Mandating a smoke-free workplace and even placing a company's entire premises off limits to smoking is not really an issue. It is supported by private property rights. However, denying employment to someone who is otherwise qualified for a job gets a little shaky, considering that employers can use health insurance eligibility as a discriminator here. But firing someone for flunking a nicotine test without determining whether or not the person actually smoked is a gross violation of the principle of due process. The nicotine isn't the problem - the smoke creates the problem.

Consequently, the Alaska State Legislature needs to craft a solution to this problem. Ideally, they should pass a law banning all discrimination against employees who smoke or engage in other lawful behavior off the job. But at the very least, they should ban employers for firing an employee merely for flunking a nicotine test, since the test cannot discriminate between smoking and the use of nicotine substitutes. Yes, such a law "grows government", but this is necessitated by intrusive, irresponsible, and arbitrary corporate behavior. Personal responsibility is the best antidote to the growth of government; the more responsibly people behave, the less need and demand there will be for government intervention.


  1. I disagree entirely. I refuse to hire smokers for the simple reason that THEY SMELL!! HORRIBLY!!! I can't stand their smell, I certainly don't want to work with that smell all day. Why should I have to? Thank god I don't have to. The law should stay just the way it is. If people want to smoke, they can go work for someone who wants them.

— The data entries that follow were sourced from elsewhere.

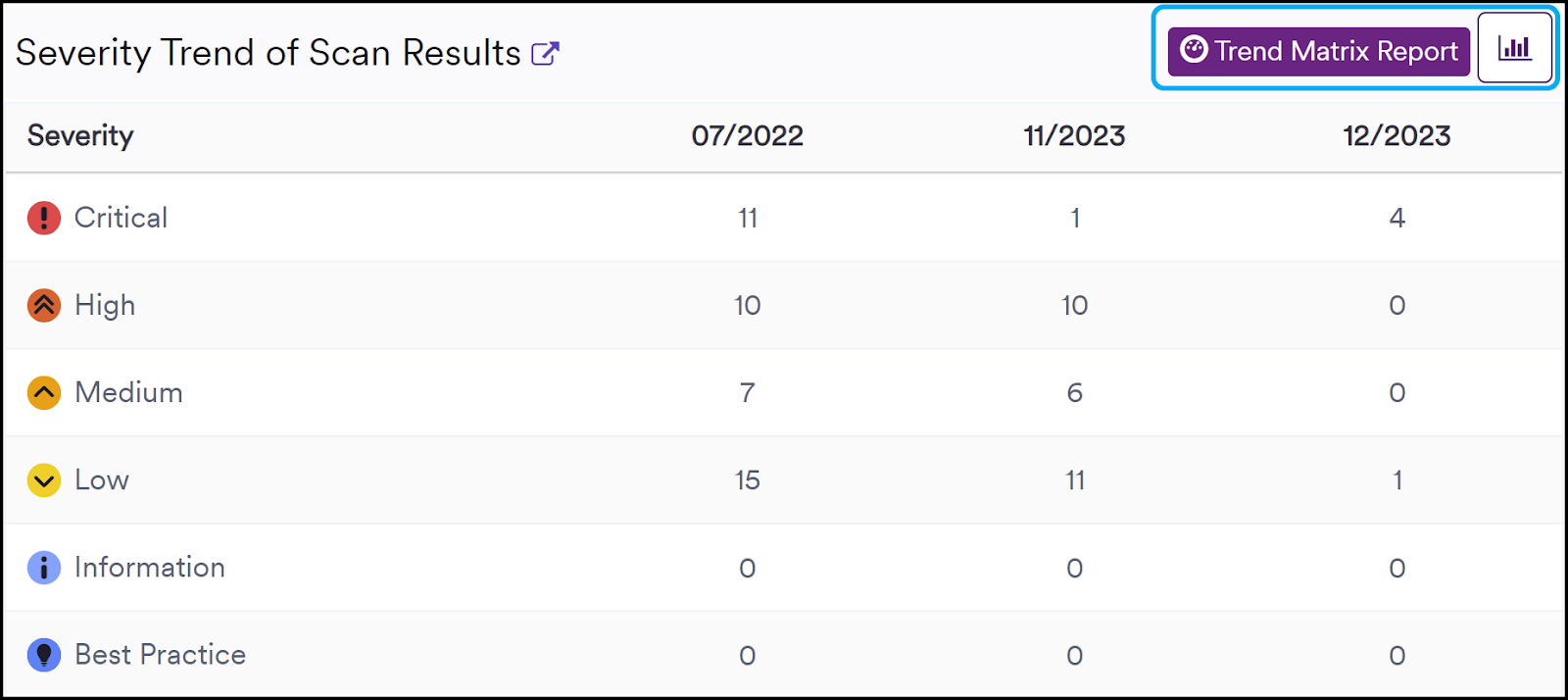
Task: Click the Critical row label
Action: [121, 217]
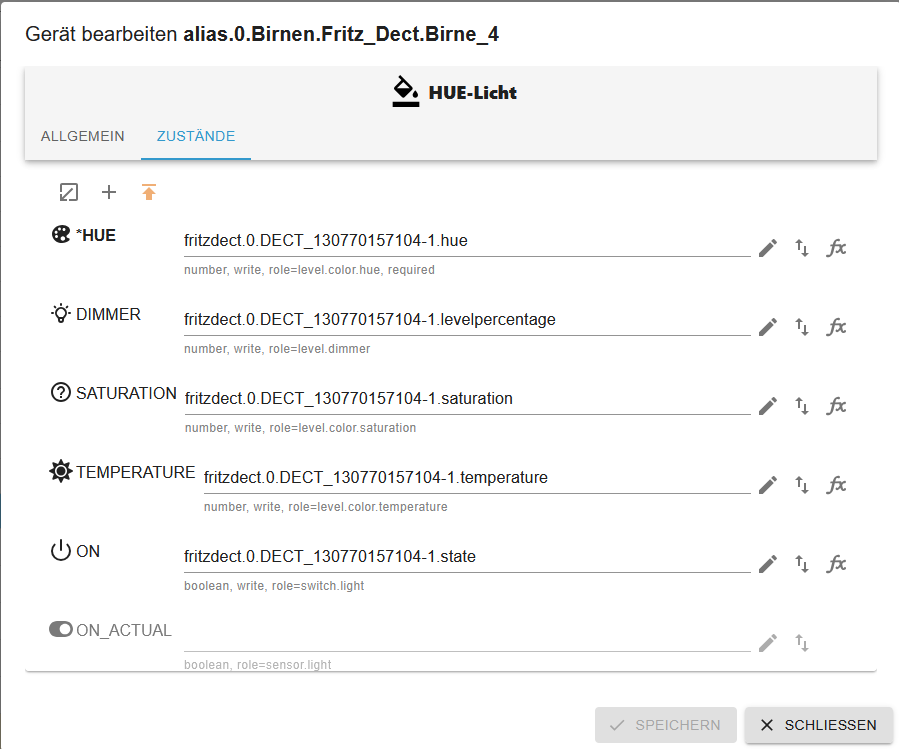
Task: Switch to the ALLGEMEIN tab
Action: (x=83, y=136)
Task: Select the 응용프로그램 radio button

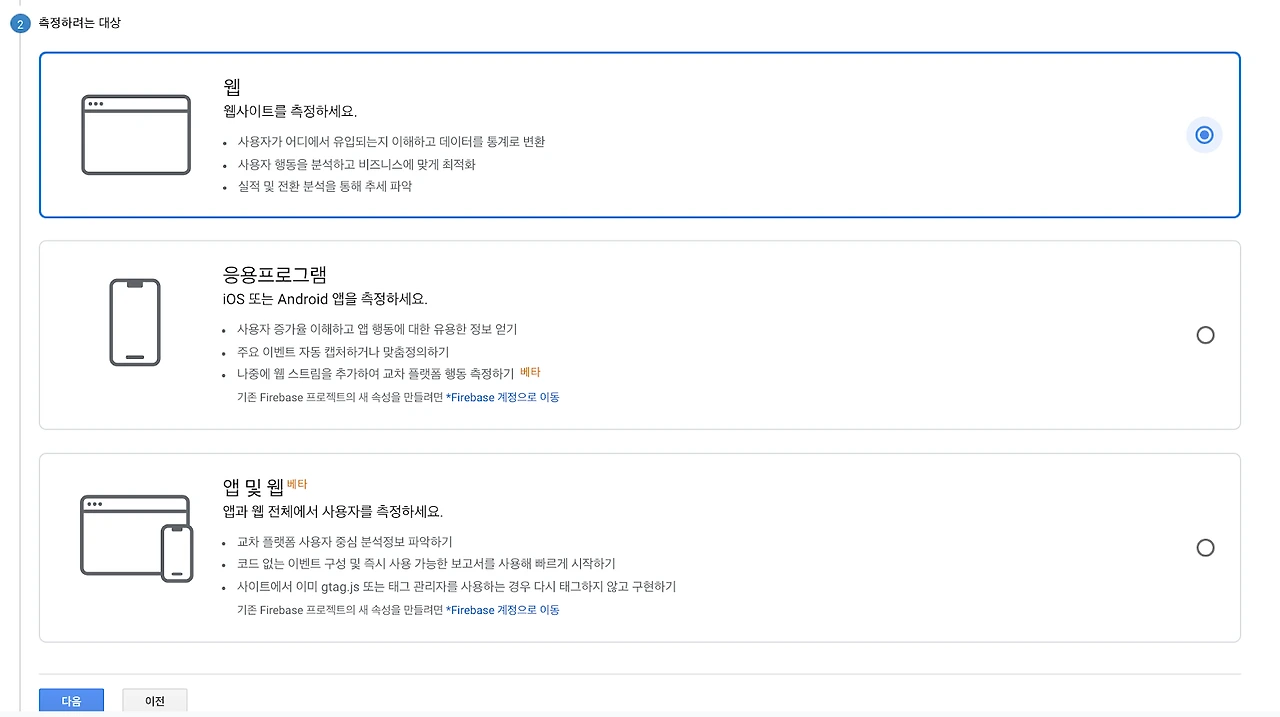Action: (x=1205, y=335)
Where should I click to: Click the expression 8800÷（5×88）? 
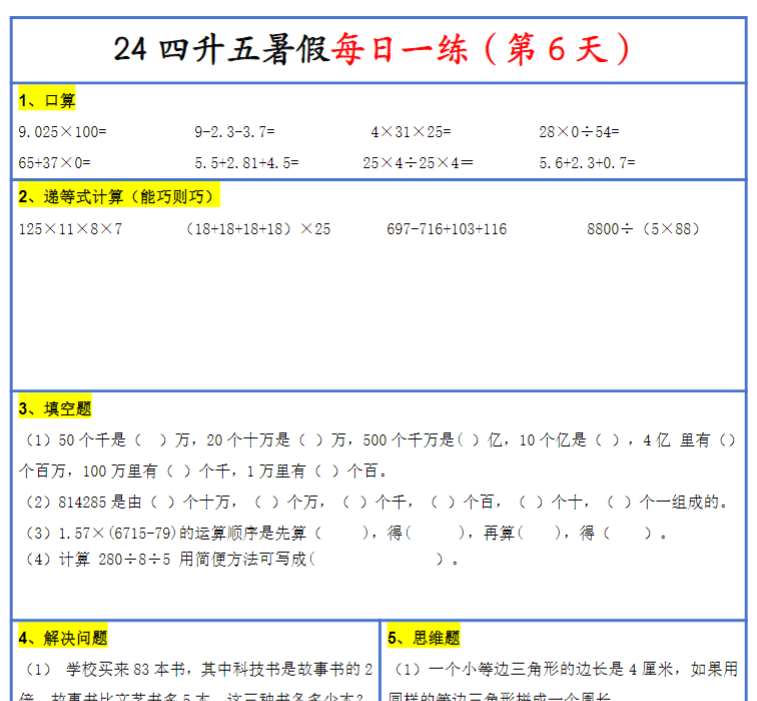(x=643, y=229)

  2. Second hand smoking will have adverse effects on both adults and children. Most serious negative effects of second hand smoke in adults are coronary heart disease and lung cancer. On the infants, second hand smoke can cause SIDS (Sudden Infant Death Syndrome). The pregnant women that are exposed to secondhand smoke are at the risk of having low birth weight babies and the babies will have higher risk of developing asthma (among other risks).